Suter claims he has not committed a sexual offense in nearly 25 years and has not engaged in improper sexual conduct with a minor for over 30 years. He argues the length of time since his last offense, as well as his plans for release and his age and physical condition, which includes evidence of sexual dysfunction, reduced testosterone levels and diabetes, establish that he is not likely to reoffend. Thus, the People are unable to prove, beyond a reasonable doubt, a substantial danger of committing sexually violent and predatory criminal acts if released. (People v. Hurtado, supra, 28 Cal.4th at p. 1186; People v. Burns (2005) 128 Cal.App.4th 794, 801.)
Suter argues the prosecution’s experts improperly relied on the prior offenses. He claims such remote acts, which are generally characteristic of sex offenders, do not reflect the current likelihood of reoffending. Suter also claims the defense expert, Dr. Markman, a psychiatrist, possessed medical training and expertise superior to that of the psychologists presented by the prosecution. Suter notes Markman testified the Static-99 test score, which the prosecution’s experts relied on, does not accurately predict the sexual behavior of individuals over sixty. Also, Markman opined the chance of Suter being able to molest a child visiting the convalescent home was “slim and none.”
Suter asserts it was undisputed he would receive appropriate treatment and he would reside in a convalescent facility with 24-hour supervision and care near his daughter in Missouri. Suter concludes the trial court relied on the mere possibility of reoffending rather than a likelihood. (People v. Superior Court (Ghilotti) (2002) 27 Cal.4th 888, 923-924.)
Suter’s argument is not persuasive.
The People presented two experts who personally evaluated Suter and were aware of his physical condition but concluded he was likely to reoffend. Their testimony is substantial evidence supporting the conclusion Suter was likely to engage in sexually violent and predatory behavior. It is not the role of this court to redetermine the credibility of experts or to reweigh the relative strength of their conclusions. (People v. Mercer, supra, 70 Cal.App.4th at pp. 466-467.)
With respect to the claim Suter’s inability to achieve sexual arousal precludes commission of a sexually violent crimes, the evidence showed Suter gained sadistic pleasure out of binding the genitals of young boys and orally copulating them. These crimes may be committed without achieving arousal. Indeed, Markman conceded Suter was physically capable of committing sexual offenses. Further, the evidence showed that, in the past, Suter compensated for what he perceived as a reduction in his sex drive by engaging in more egregious conduct. In sum, although the likelihood Suter will reoffend is lower than it was when Suter was younger, this does not mean Suter is unlikely to reoffend if released.

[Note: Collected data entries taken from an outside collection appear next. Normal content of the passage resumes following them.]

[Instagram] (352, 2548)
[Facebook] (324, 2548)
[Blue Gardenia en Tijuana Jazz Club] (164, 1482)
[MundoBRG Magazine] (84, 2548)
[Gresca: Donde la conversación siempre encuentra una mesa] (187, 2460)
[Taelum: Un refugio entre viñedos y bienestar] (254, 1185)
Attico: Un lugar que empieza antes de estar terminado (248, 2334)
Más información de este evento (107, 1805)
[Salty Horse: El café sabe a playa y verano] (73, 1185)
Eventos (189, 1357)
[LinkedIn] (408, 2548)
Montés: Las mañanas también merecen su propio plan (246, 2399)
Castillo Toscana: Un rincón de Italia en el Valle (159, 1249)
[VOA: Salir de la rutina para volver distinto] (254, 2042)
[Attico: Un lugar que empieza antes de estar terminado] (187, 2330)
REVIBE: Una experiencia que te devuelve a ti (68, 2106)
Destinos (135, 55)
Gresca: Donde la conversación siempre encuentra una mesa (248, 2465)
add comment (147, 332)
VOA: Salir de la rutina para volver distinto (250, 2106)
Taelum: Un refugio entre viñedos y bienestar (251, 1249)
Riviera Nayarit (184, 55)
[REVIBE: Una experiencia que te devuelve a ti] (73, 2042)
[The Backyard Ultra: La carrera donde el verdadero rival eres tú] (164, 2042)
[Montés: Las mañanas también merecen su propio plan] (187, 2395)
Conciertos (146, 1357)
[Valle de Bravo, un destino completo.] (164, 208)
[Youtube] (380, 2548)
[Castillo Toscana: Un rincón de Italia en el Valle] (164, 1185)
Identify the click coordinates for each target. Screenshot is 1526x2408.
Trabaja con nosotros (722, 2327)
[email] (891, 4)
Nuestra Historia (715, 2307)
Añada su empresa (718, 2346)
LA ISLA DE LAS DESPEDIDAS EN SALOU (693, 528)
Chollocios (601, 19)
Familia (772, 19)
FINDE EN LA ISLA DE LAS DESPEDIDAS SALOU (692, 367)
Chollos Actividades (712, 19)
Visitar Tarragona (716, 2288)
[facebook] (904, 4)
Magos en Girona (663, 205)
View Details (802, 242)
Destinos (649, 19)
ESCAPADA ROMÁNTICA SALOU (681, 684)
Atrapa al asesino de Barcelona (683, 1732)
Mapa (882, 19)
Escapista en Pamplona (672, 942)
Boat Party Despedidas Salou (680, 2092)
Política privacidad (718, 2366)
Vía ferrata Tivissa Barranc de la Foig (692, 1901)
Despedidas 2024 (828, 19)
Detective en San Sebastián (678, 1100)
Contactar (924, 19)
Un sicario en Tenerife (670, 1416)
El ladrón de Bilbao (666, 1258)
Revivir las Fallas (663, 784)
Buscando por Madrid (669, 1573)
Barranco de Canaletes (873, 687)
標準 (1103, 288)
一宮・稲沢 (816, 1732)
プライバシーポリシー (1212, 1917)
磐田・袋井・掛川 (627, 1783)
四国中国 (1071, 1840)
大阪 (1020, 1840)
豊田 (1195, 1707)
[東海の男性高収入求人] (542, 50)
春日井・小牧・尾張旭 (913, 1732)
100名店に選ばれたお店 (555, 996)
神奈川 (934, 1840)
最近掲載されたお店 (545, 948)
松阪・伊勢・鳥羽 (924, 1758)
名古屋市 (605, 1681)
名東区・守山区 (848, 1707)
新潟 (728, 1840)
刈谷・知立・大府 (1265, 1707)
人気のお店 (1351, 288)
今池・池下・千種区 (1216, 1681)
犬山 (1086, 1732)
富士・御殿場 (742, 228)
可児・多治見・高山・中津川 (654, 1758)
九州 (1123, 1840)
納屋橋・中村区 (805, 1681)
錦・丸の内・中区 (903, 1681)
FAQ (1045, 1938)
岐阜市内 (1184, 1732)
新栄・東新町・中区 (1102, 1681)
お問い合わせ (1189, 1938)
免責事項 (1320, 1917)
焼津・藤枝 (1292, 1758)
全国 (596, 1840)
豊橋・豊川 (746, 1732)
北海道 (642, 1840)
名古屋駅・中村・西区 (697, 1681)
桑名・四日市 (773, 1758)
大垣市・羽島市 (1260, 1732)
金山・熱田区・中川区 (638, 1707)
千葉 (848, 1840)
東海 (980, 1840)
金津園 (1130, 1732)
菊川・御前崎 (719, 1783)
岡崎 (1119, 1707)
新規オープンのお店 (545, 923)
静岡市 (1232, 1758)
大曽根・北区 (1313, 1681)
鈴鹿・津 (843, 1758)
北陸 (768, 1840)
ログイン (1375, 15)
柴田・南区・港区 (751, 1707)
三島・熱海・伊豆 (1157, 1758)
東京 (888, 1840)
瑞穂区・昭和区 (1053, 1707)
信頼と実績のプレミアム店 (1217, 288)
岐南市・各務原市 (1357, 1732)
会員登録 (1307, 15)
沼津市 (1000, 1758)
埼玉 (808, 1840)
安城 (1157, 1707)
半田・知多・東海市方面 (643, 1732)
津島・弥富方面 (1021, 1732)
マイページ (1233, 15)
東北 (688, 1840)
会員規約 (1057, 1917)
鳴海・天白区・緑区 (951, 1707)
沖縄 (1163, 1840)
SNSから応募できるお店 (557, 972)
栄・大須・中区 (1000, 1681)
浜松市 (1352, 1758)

With respect to Suter’s attack on the prosecution experts’ use of the Static-99 score for an older individual, neither expert relied on the test score and Zinik conceded the score becomes less accurate as a predictor of future behavior as the subject ages. Both experts found Suter belonged to a small minority of pedophiles who continue to be sexually active into their dotage. Zinik described Suter as being “very unique” in this regard.
Finally, contrary to Suter’s assertion, it was not undisputed that he would reside in a convalescent home. Suter’s daughter testified Suter might have to live in her home if he was not admitted to the convalescent home.
In sum, substantial evidence supports the trial court’s finding.
DISPOSITION
The order recommitting Suter as an SVP is affirmed.
We concur: CROSKEY, J., KITCHING, J.
Prior to amendments in 2006, the SVPA required the People to file a new petition for commitment every two years and to prove beyond a reasonable doubt that the defendant was an SVP. (Former §§ 6601, subd. (i), 6604, 6604.1; People v. Munoz (2005) 129 Cal.App.4th 421, 429-430.) As a result of the 2006 amendments to the SVPA, if the People bring a petition and prove beyond a reasonable doubt that an individual is an SVP, the individual is committed for an indefinite term. (Bourquez v. Superior Court (2007) 156 Cal.App.4th 1275, 1281.)